KANO, 17 janvier 2008 (IRIN) - Avec le succès que connaît le programme Universal Basic Education (UBE), dont l’objectif est de garantir l’accès à une éducation gratuite à tous les enfants nigérians, le nombre d’écoliers ayant achevé leur cursus primaire a plus que doublé en 2007, un problème épineux auquel les responsables de l’enseignement secondaire essaient d’apporter une solution.

Plus de 49 000 écoliers ayant achevé leur cursus primaire en 2006, dans la ville de Kano (nord du Nigeria) et désirant poursuivre des études secondaires pourraient ne pas être admis dans des écoles secondaires en raison d’un grave manque d’enseignants qualifiés et de salles de classe, ont confié à IRIN les représentants du gouvernement local.

Le nombre d’écoliers ayant achevé leur cursus primaire dans la ville de Kano est passé de 46 460, en 2006, à 116 205, en 2007. De même, en 2006, 42 000 de ces écoliers se sont inscrits au collège, contre 66 900 en 2007, selon les statistiques des autorités locales.

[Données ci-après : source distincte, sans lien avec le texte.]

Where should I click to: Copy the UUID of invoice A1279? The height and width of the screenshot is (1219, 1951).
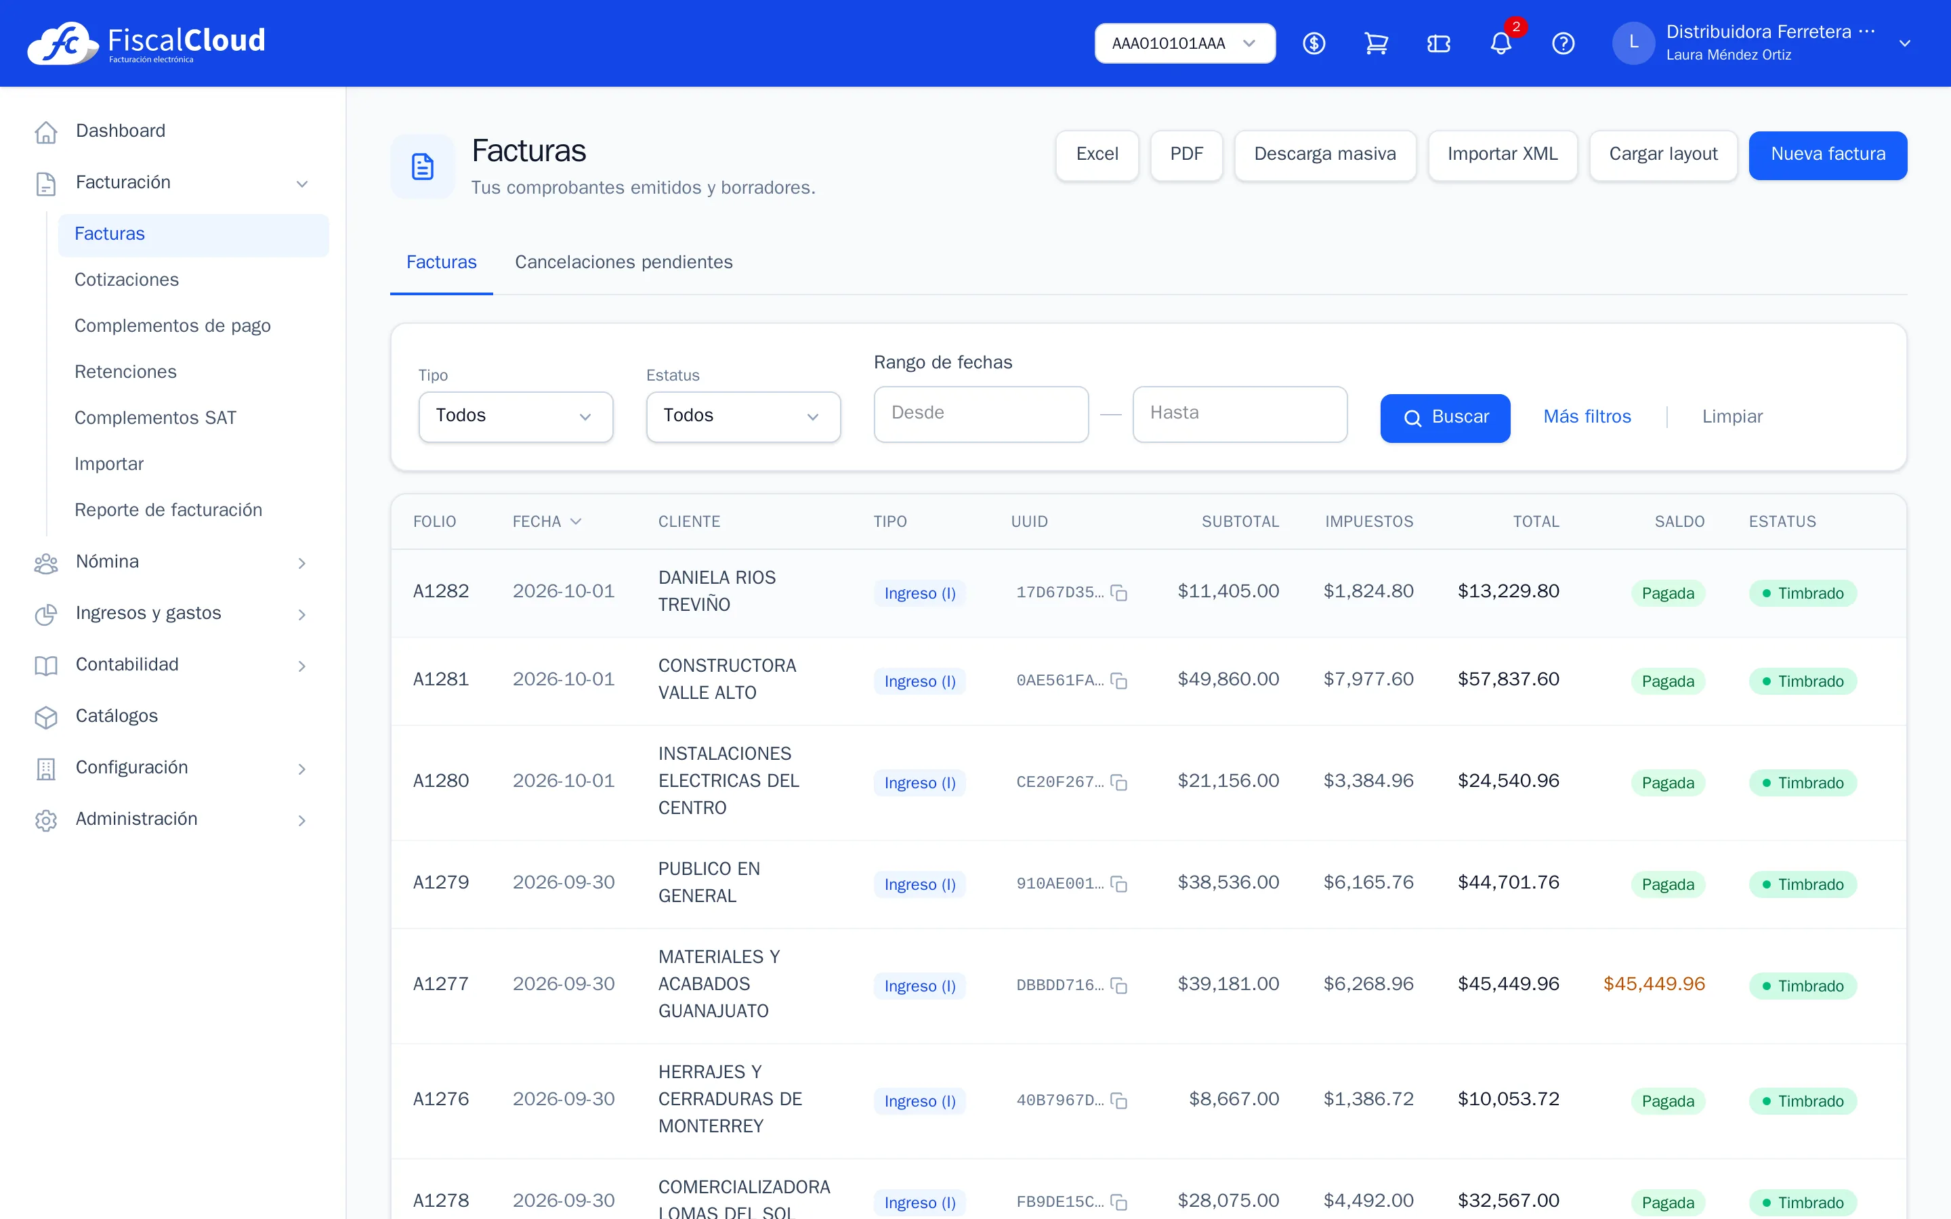point(1119,884)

« Nous ne pouvons accueillir que 60 pour cent des écoliers qui attendent d’être admis au collège, du fait de la pénurie de salles de classe à laquelle nous sommes confrontés dans cet Etat », s’est désolé Moussa Salihou, Commissaire à l’Education de l’Etat de Kano. « Nous étudions le problème pour voir comment y remédier ».

Perdre une année

Les enfants qui ne seront pas admis risquent de perdre une année. Quant à ceux qui auront la chance d’être admis au collège, ils seront inévitablement confrontés au problème des sureffectifs dans des écoles où on ne compte pas moins de 150 élèves par classe, selon Ibrahim Adamu, enseignant à la retraite. Cette situation est une entorse à la politique définie en 2001 par le ministère de l’Education et qui limite à 40 le nombre d’élèves par classe.

Selon Christine Jaulmes, porte-parole du Fonds des Nations Unies pour l’enfance (UNICEF), cette situation a tout de même un côté positif.

« Auparavant, dans les Etats du Nord, la scolarisation des enfants n’était pas une priorité, mais aujourd’hui l’attitude des parents a changé », s’est-elle réjouie.

Le Nigeria a adhéré au mouvement Education pour tous (EPT), lancé en 2000 par l’Organisation des Nations Unies pour l’éducation, la science et la culture (UNESCO) et, comme tous les autres adhérents, il s’est engagé à atteindre les six objectifs du mouvement, dont l’accès à l’éducation primaire pour tous, devenu par la suite un objectif du millénaire pour le développement (OMD  ), à atteindre d’ici 2015.

Toutefois, malgré les progrès observés en matière d’éducation, seuls 60 pour cent des enfants nigérians fréquentent l’école primaire, d’après le rapport de l’UNICEF intitulé « La situation des enfants dans le monde 2007 » ; selon ce rapport, le pays ne sera donc pas en mesure d’atteindre ces objectifs.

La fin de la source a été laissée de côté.